When they had heard my story—I
omitted all reference to Dejah Thoris and the old
man of the atmosphere plant—they advised
me to color my body to more nearly resemble their
own race and then attempt to find employment in Zodanga,
either in the army or the navy.
“The chances are small that
your tale will be believed until after you have proven
your trustworthiness and won friends among the higher
nobles of the court. This you can most easily
do through military service, as we are a warlike people
on Barsoom,” explained one of them, “and
save our richest favors for the fighting man.”

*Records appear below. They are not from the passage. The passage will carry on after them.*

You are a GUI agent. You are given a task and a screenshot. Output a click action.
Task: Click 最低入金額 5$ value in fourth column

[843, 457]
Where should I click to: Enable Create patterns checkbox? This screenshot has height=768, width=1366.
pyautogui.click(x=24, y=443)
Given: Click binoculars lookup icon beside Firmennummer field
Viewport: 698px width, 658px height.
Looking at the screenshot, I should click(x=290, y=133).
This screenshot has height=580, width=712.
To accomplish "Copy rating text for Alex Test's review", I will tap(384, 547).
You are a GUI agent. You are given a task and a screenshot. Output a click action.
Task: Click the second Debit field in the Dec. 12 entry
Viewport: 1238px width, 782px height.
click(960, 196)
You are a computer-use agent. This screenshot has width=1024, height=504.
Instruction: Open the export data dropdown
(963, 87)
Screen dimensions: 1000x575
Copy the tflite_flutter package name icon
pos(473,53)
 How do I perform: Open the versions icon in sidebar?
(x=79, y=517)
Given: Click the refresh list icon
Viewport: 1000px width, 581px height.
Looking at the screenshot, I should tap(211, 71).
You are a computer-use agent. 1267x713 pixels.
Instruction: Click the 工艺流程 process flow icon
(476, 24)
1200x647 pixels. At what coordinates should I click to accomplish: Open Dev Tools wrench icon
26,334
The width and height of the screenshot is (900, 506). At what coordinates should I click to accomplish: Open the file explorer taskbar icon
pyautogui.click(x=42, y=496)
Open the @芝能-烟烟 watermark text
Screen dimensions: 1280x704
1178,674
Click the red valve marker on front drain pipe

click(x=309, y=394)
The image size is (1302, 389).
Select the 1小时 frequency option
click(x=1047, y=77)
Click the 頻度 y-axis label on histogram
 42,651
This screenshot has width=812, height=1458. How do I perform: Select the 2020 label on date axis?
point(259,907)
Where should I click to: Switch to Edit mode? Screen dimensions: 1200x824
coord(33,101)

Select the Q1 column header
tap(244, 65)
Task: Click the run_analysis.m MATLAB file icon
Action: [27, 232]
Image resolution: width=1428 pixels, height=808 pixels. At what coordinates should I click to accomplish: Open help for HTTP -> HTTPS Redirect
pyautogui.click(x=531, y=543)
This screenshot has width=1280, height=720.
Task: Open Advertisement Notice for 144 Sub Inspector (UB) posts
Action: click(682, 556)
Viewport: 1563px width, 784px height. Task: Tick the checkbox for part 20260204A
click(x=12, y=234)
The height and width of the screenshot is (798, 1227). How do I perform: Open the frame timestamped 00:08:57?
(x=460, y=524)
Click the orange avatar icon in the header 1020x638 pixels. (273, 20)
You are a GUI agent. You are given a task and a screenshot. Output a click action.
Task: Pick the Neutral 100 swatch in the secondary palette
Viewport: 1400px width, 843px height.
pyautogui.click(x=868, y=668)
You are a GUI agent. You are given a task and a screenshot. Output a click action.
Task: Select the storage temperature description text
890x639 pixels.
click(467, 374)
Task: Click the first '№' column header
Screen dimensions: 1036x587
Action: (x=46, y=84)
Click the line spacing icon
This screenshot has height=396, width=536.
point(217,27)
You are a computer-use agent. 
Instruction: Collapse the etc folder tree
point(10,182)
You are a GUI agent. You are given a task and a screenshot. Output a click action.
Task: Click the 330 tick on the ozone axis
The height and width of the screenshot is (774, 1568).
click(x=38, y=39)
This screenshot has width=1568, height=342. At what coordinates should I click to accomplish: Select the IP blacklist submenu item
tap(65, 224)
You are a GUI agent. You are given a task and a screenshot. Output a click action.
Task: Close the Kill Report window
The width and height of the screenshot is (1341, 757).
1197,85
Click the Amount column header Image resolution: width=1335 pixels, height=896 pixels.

When I was ready to depart they furnished
me with a small domestic bull thoat, such as is used
for saddle purposes by all red Martians. The
animal is about the size of a horse and quite gentle,
but in color and shape an exact replica of his huge
and fierce cousin of the wilds.
The brothers had supplied me with
a reddish oil with which I anointed my entire body
and one of them cut my hair, which had grown quite
long, in the prevailing fashion of the time, square
at the back and banged in front, so that I could have
passed anywhere upon Barsoom as a full-fledged red
Martian. My metal and ornaments were also renewed
in the style of a Zodangan gentleman, attached to the
house of Ptor, which was the family name of my benefactors.
They filled a little sack at my side
with Zodangan money. The medium of exchange
upon Mars is not dissimilar from our own except that
the coins are oval. Paper money is issued by
individuals as they require it and redeemed twice
yearly. If a man issues more than he can redeem,
the government pays his creditors in full and the
debtor works out the amount upon the farms or in mines,
which are all owned by the government. This
suits everybody except the debtor as it has been a
difficult thing to obtain sufficient voluntary labor
to work the great isolated farm lands of Mars, stretching
as they do like narrow ribbons from pole to pole,
through wild stretches peopled by wild animals and
wilder men.
When I mentioned my inability to repay
them for their kindness to me they assured me that
I would have ample opportunity if I lived long upon
Barsoom, and bidding me farewell they watched me until
I was out of sight upon the broad white turnpike.